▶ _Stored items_
##############################

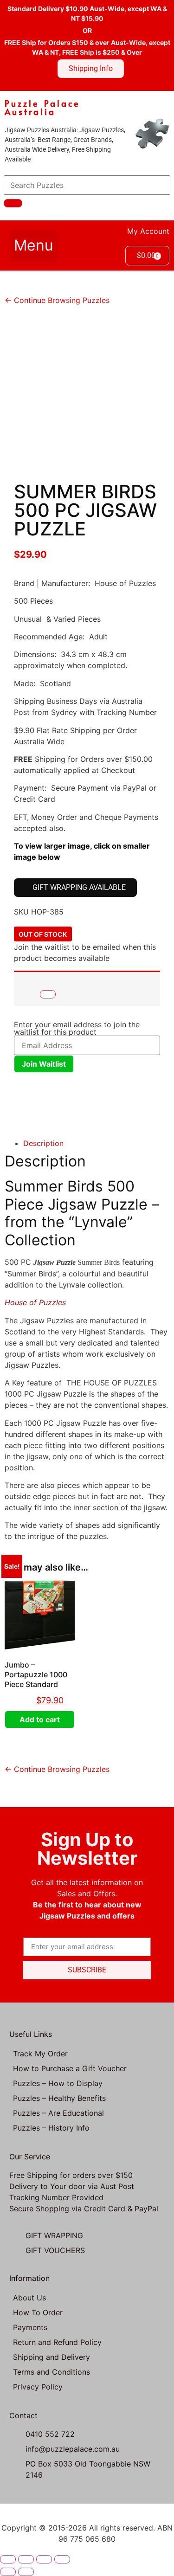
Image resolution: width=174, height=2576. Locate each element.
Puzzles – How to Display (58, 2083)
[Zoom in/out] (8, 2559)
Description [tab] (43, 1143)
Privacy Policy (38, 2386)
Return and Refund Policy (57, 2342)
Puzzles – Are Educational (58, 2113)
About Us (29, 2297)
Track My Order (40, 2053)
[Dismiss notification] (48, 994)
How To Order (38, 2312)
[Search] (13, 203)
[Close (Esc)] (62, 2559)
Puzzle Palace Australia (42, 107)
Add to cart (39, 1719)
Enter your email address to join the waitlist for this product (77, 1028)
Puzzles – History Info (51, 2127)
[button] (33, 245)
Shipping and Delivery (51, 2357)
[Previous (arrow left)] (8, 2572)
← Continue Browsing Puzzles (57, 300)
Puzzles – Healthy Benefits (59, 2098)
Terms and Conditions (51, 2371)
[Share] (44, 2559)
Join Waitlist (44, 1064)
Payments (30, 2327)
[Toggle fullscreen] (26, 2559)
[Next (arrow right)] (26, 2572)
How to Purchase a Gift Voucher (70, 2068)
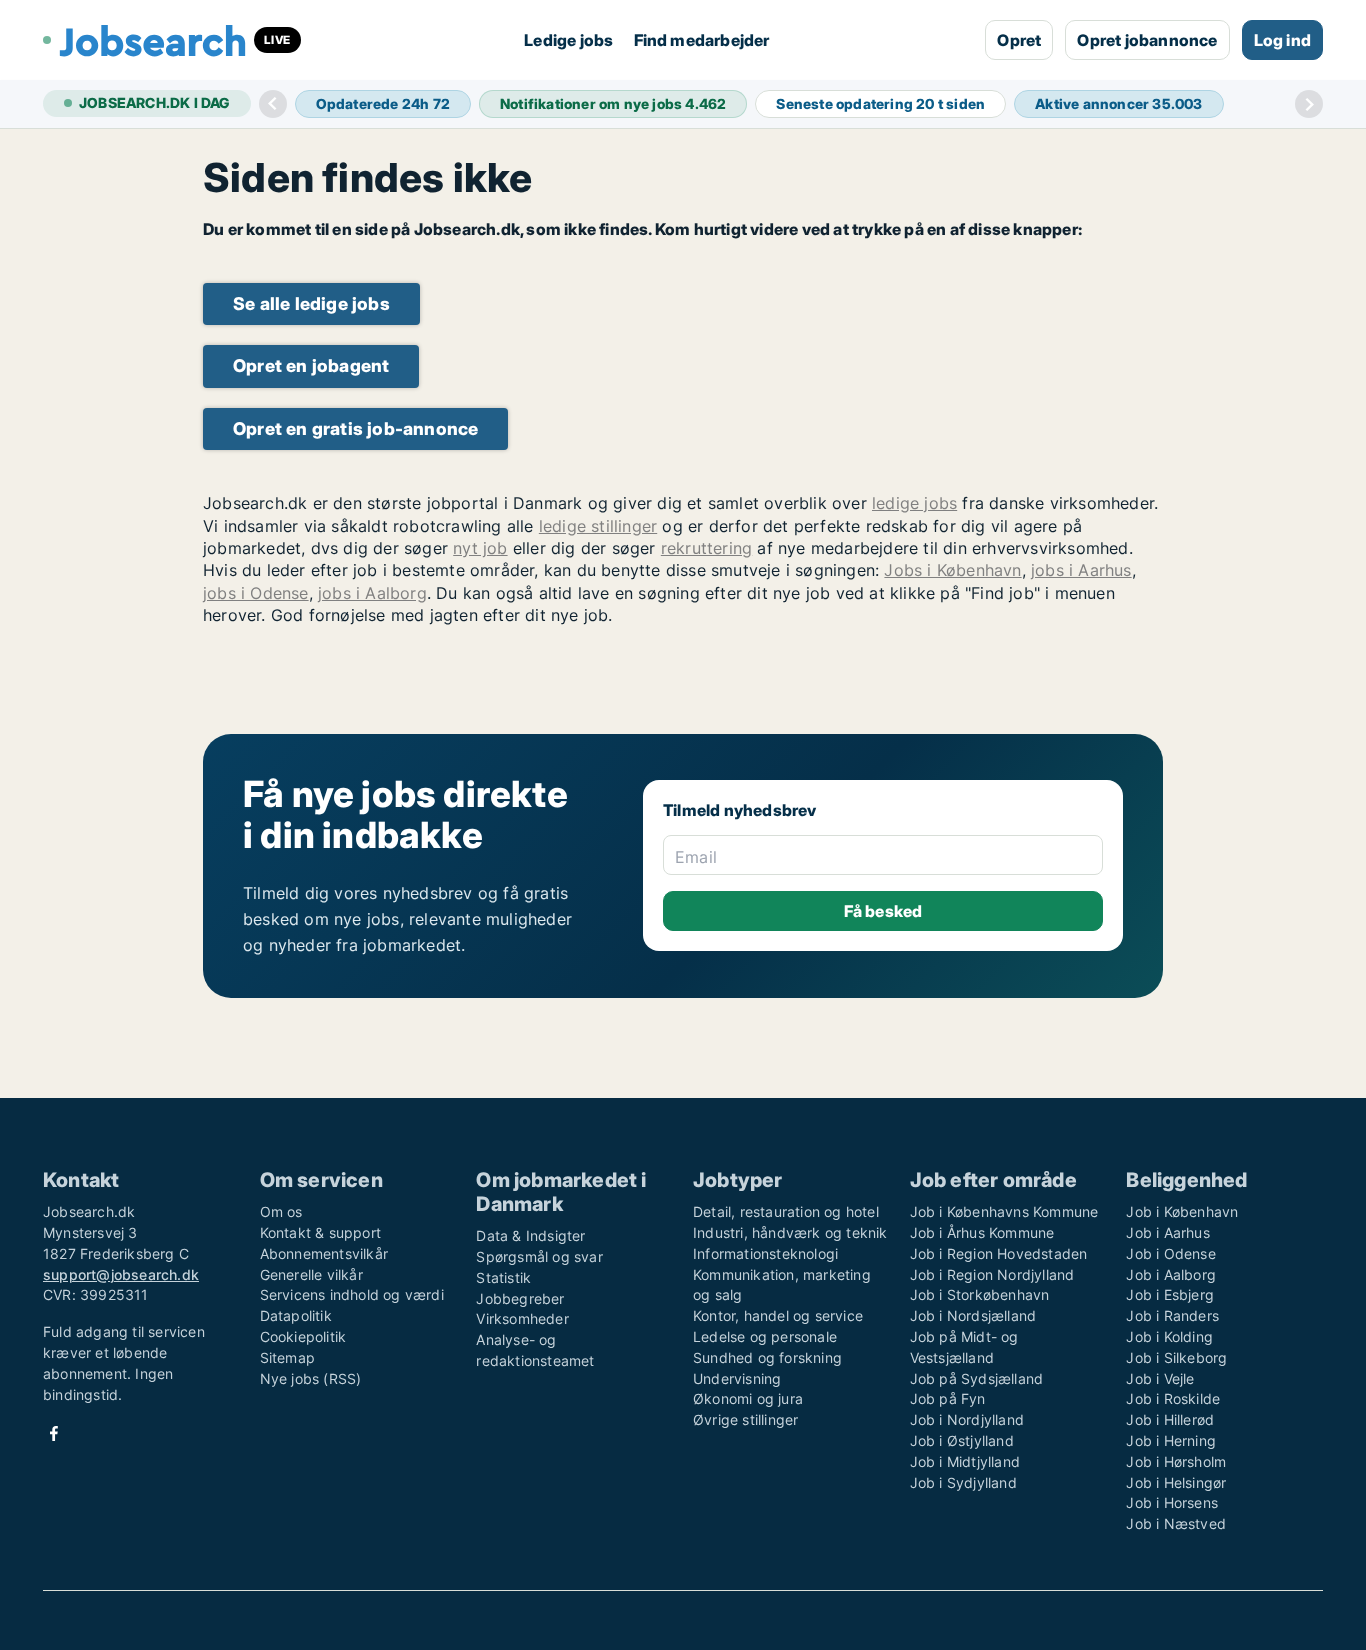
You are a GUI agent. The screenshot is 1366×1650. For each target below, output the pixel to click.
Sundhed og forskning (767, 1357)
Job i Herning (1171, 1440)
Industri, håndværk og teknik (790, 1232)
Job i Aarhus (1167, 1232)
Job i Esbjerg (1170, 1294)
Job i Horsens (1172, 1502)
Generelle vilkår (311, 1274)
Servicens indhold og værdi (352, 1294)
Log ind (1282, 40)
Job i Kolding (1169, 1336)
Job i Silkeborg (1176, 1357)
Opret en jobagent (311, 365)
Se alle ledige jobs (311, 303)
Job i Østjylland (962, 1440)
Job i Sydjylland (963, 1482)
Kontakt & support (320, 1232)
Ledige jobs (568, 40)
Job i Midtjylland (965, 1461)
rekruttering (706, 548)
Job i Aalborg (1171, 1274)
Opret (1019, 40)
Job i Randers (1172, 1315)
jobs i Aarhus (1081, 570)
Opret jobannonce (1147, 40)
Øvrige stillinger (745, 1419)
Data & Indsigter (530, 1235)
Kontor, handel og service (778, 1315)
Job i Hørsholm (1176, 1461)
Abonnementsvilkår (324, 1253)
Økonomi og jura (748, 1398)
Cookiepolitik (303, 1336)
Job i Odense (1170, 1253)
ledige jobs (914, 503)
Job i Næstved (1176, 1523)
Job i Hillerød (1170, 1419)
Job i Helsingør (1176, 1482)
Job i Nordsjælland (973, 1315)
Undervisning (737, 1378)
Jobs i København (952, 570)
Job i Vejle (1160, 1378)
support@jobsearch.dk (121, 1274)
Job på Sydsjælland (977, 1378)
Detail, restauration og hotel (786, 1211)
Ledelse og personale (765, 1336)
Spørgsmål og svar (539, 1256)
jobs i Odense (256, 593)
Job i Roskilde (1173, 1398)
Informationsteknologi (765, 1253)
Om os (281, 1211)
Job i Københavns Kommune (1004, 1211)
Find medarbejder (702, 40)
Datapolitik (296, 1315)
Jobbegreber (520, 1298)
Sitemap (287, 1357)
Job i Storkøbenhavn (980, 1294)
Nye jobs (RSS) (311, 1378)
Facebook (54, 1433)
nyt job (480, 548)
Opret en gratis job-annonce (355, 428)
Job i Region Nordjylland (992, 1274)
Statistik (503, 1277)
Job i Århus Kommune (982, 1232)
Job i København (1182, 1211)
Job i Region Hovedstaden (999, 1253)
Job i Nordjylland (967, 1419)
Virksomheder (522, 1318)
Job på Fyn (948, 1398)
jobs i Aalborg (372, 593)
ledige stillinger (598, 526)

##############################

▶ _ASSIGNMENT_
Taking the lines above, repeat exactly those from the line that contains "Job i Næstved (1176, 1523)" through the line that contains "Job i Nordjylland (967, 1419)", and both of those lines as well. Include nothing else.

▶ _REPLY TO THE TASK_
Job i Næstved (1176, 1523)
Job i Hillerød (1170, 1419)
Job i Helsingør (1176, 1482)
Job i Nordsjælland (973, 1315)
Undervisning (737, 1378)
Jobs i København (952, 570)
Job i Vejle (1160, 1378)
support@jobsearch.dk (121, 1274)
Job på Sydsjælland (977, 1378)
Detail, restauration og hotel (786, 1211)
Ledelse og personale (765, 1336)
Spørgsmål og svar (539, 1256)
jobs i Odense (256, 593)
Job i Roskilde (1173, 1398)
Informationsteknologi (765, 1253)
Om os (281, 1211)
Job i Københavns Kommune (1004, 1211)
Find medarbejder (702, 40)
Datapolitik (296, 1315)
Jobbegreber (520, 1298)
Sitemap (287, 1357)
Job i Storkøbenhavn (980, 1294)
Nye jobs (RSS) (311, 1378)
Facebook (54, 1433)
nyt job (480, 548)
Opret en gratis job-annonce (355, 428)
Job i Region Nordjylland (992, 1274)
Statistik (503, 1277)
Job i Århus Kommune (982, 1232)
Job i København (1182, 1211)
Job i Region Hovedstaden (999, 1253)
Job i Nordjylland (967, 1419)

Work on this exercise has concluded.